To start the service, run:
# service numad start
To make the service persist across reboots, run:
# chkconfig numad on
4.1.6.2.2. Using numad as an executable
To use numad as an executable, just run:
# numad
numad will run until it is stopped. While it runs, its activities are logged in /var/log/numad.log.
To restrict numad management to a specific process, start it with the following options.
# numad -S 0 -p pid
-p pid
Adds the specified pid to an explicit inclusion list. The process specified will not be managed until it meets the numad process significance threshold.
-S mode
The -S parameter specifies the type of process scanning. Setting it to 0 as shown limits numad management to explicitly included processes.
To stop numad, run:
# numad -i 0
Stopping numad does not remove the changes it has made to improve NUMA affinity. If system use changes significantly, running numad again will adjust affinity to improve performance under the new conditions.
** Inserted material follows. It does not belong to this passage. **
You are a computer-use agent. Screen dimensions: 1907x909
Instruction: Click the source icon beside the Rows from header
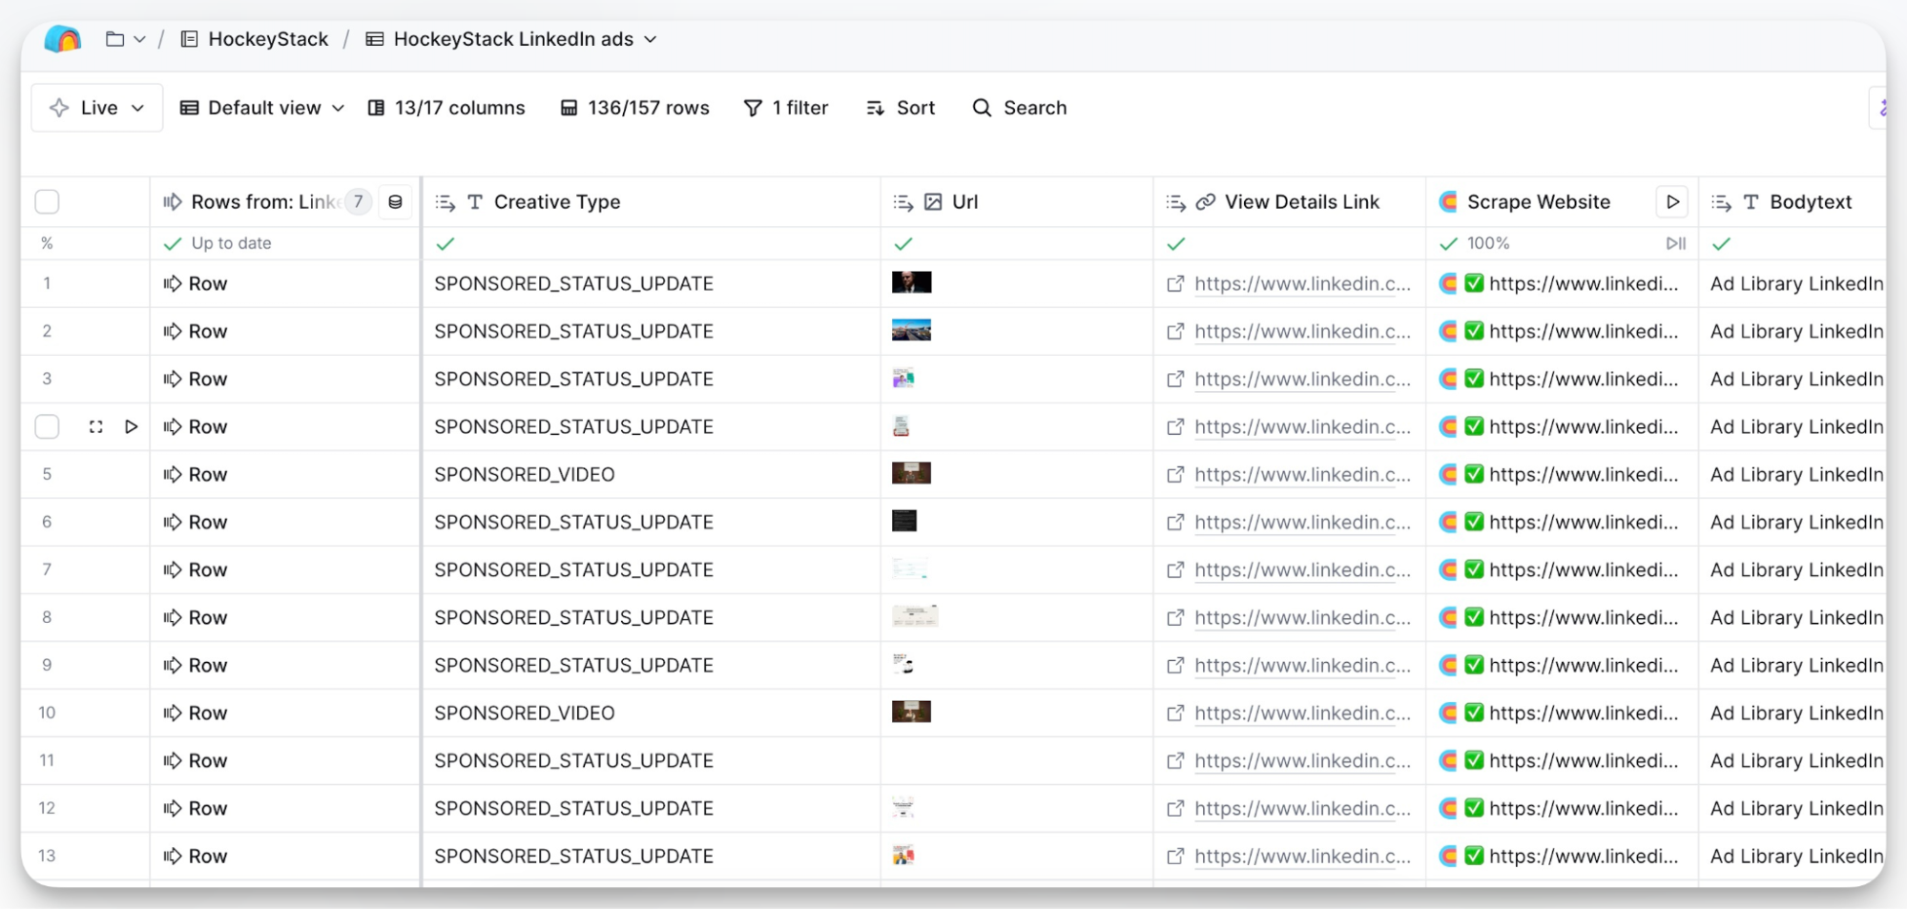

For further information about available numad options, refer to the numad man page: man numad.

4.1.7. Dynamic Resource Affinity on Power Architecture

On Power Architecture Platform Reference systems that support logical partitions (LPARs), processing may be transparently moved to either unused CPU or memory resources. The most common causes of this are either new resources being added, or existing resources being taken out of service. When this occurs, the new memory or CPU may be in a different NUMA domain and this may result in memory affinity which is not optimal because the Linux kernel is unaware of the change.
When any CPU or memory is transparently moved, firmware generates a Platform Resource Reassignment Notification (PRRN) event to the LPAR. This event is received in the Linux kernel and then passed out to userspace where tools from the powerpc-utils and ppc64-diag packages process the event and update the system with the new CPU or memory affinity information.